May 20, 1976: Pudge and Sweet Lou wrestle at home plate

It was the sixth inning at Yankee Stadium with Boston trailing the Yankees 1-0 at Yankee Stadium. Lou Piniella was on second base when Graig Nettles lined a single to right field where Dewey Evans fielded the ball and fired it to the plate. Carlton Fisk took the throw at about the same time that Piniella roared into home, the two tumbling over each other. The ball never came loose and Piniella was called out, but he took umbrage with Fisk’s arms and legs being tangled with him. Fisk started punching Piniella and the benches emptied to home plate.

Boston pitcher Bill Lee, always one to run his mouth and a true Yankee hater, entered the scuffle and was punched in the back of his head by Mickey Rivers, which sent the lefthander to the ground onto his pitching shoulder, which was separated. Moments later, holding his injured left wing gingerly to his side, Lee jawed with Graig Nettles which erupted into another melee behind home plate.

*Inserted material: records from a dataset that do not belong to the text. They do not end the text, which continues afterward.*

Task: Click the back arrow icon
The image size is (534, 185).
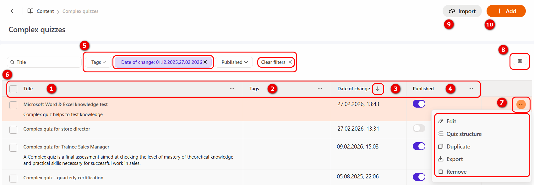Action: click(x=13, y=11)
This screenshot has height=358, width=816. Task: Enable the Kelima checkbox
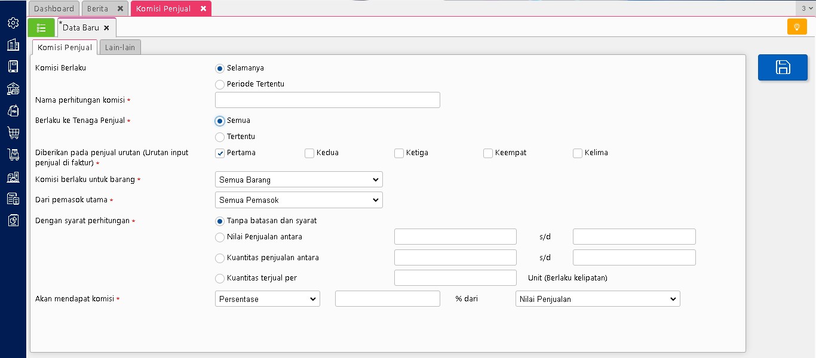pos(578,153)
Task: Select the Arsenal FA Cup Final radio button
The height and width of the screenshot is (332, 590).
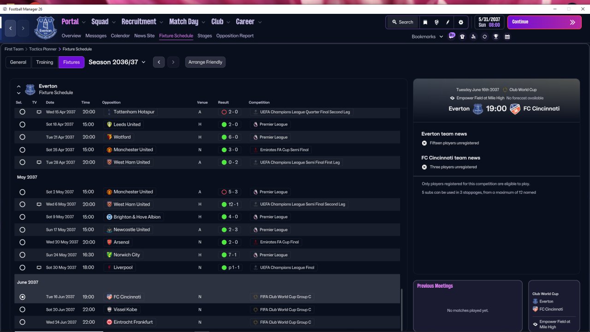Action: click(23, 242)

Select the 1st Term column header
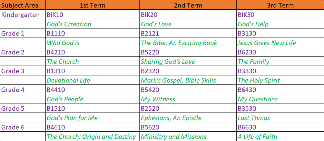(93, 5)
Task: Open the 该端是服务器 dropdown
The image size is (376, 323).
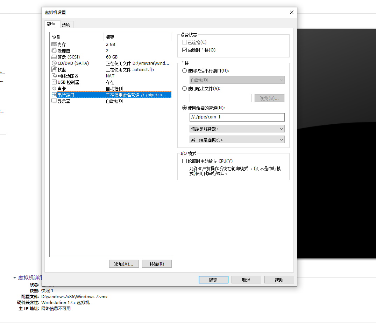Action: pyautogui.click(x=237, y=129)
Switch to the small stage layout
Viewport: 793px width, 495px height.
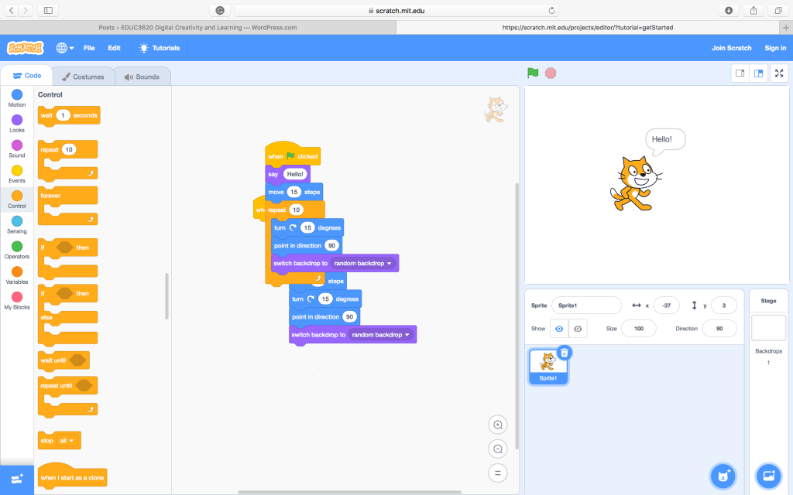740,73
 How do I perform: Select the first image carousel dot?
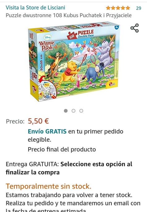point(66,111)
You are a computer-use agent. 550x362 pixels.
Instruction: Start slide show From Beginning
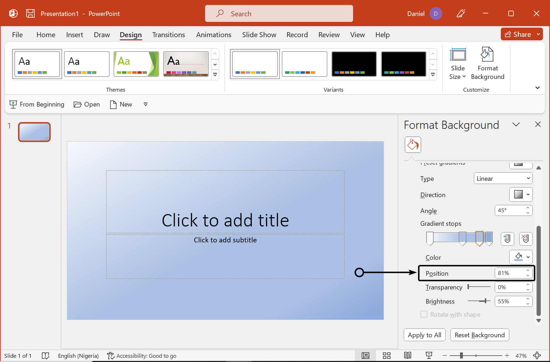pos(37,104)
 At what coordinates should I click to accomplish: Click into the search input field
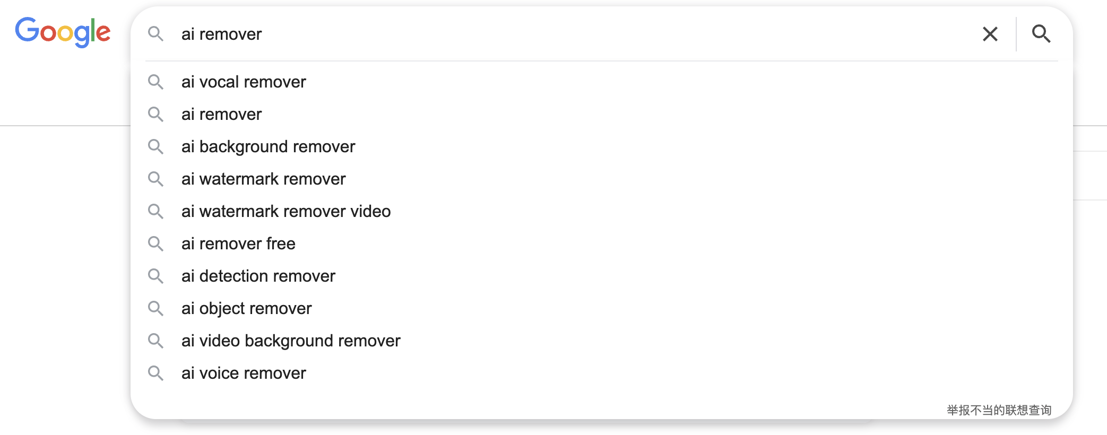coord(531,34)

Incredibly, only Nettles, Yankee manager Billy Martin, and Lee were ejected from the game. Lee missed almost two months and was never the same that season. The fight sparked the Sox, who scored eight runs over the last three innings of the game. Fisk got some measure of revenge with an RBI-single in the eighth, while Carl Yastrzemski hit two-run homers in the seventh and eighth innings as Boston steamrolled the Yanks, 8-2.

Despite the win, the defending AL champs were five games back of the division-leading Yankees. The Bombers won the next two games in walkoff fashion in extra innings and never looked back, wrestling the pennant away from the Sox in ’76.

June 18, 1977: The Billy and Reggie Circus

It can be easy to forget how good the Yankees and Red Sox were in the 1970s because New York won three pennants and two World Series, while Boston were bridesmaids so often, finishing second four times. In that decade, the Sox averaged 89.5 wins per season and the Yanks averaged 89.2, but New York got the headlines. Both teams had great lineups and some of the biggest stars in the American League.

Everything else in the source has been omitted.